| WHAT THIS TASK INVOLVES |
Among the entries below, take the line with "Task: Click Copy" and the line with "This screenshot has width=1267, height=952.", and output them and every line between them exactly, with nothing else.

| MATERIALS PROVIDED |
============

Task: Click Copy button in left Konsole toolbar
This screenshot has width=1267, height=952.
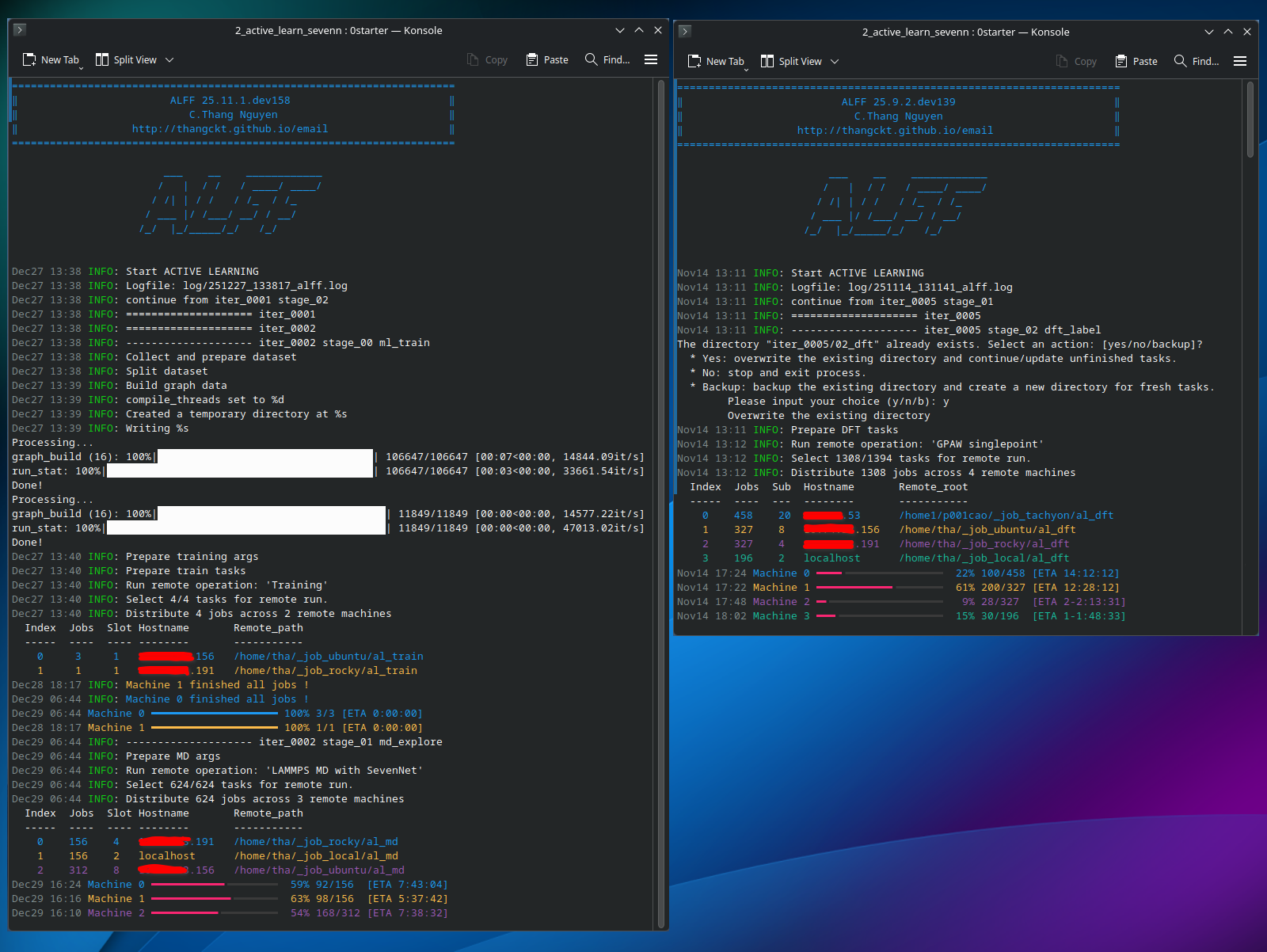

============

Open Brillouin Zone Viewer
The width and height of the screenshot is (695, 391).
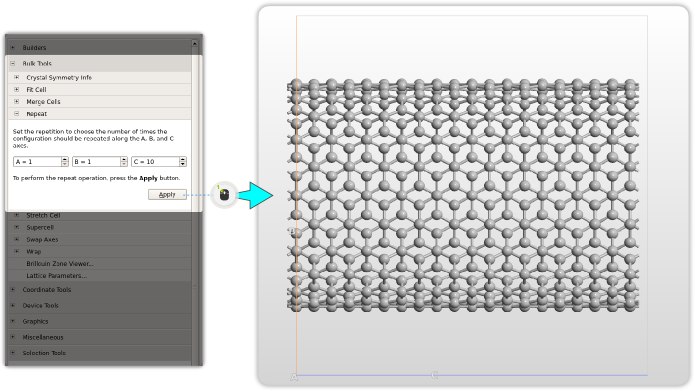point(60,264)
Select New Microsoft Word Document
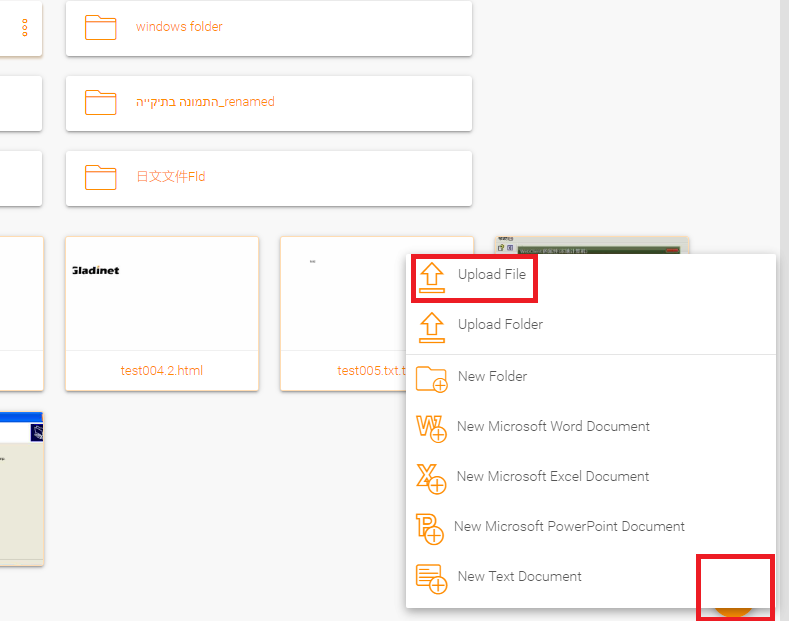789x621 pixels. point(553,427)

============

| EXPECTED ANSWER |
Task: Click Copy button in left Konsole toolbar
This screenshot has width=1267, height=952.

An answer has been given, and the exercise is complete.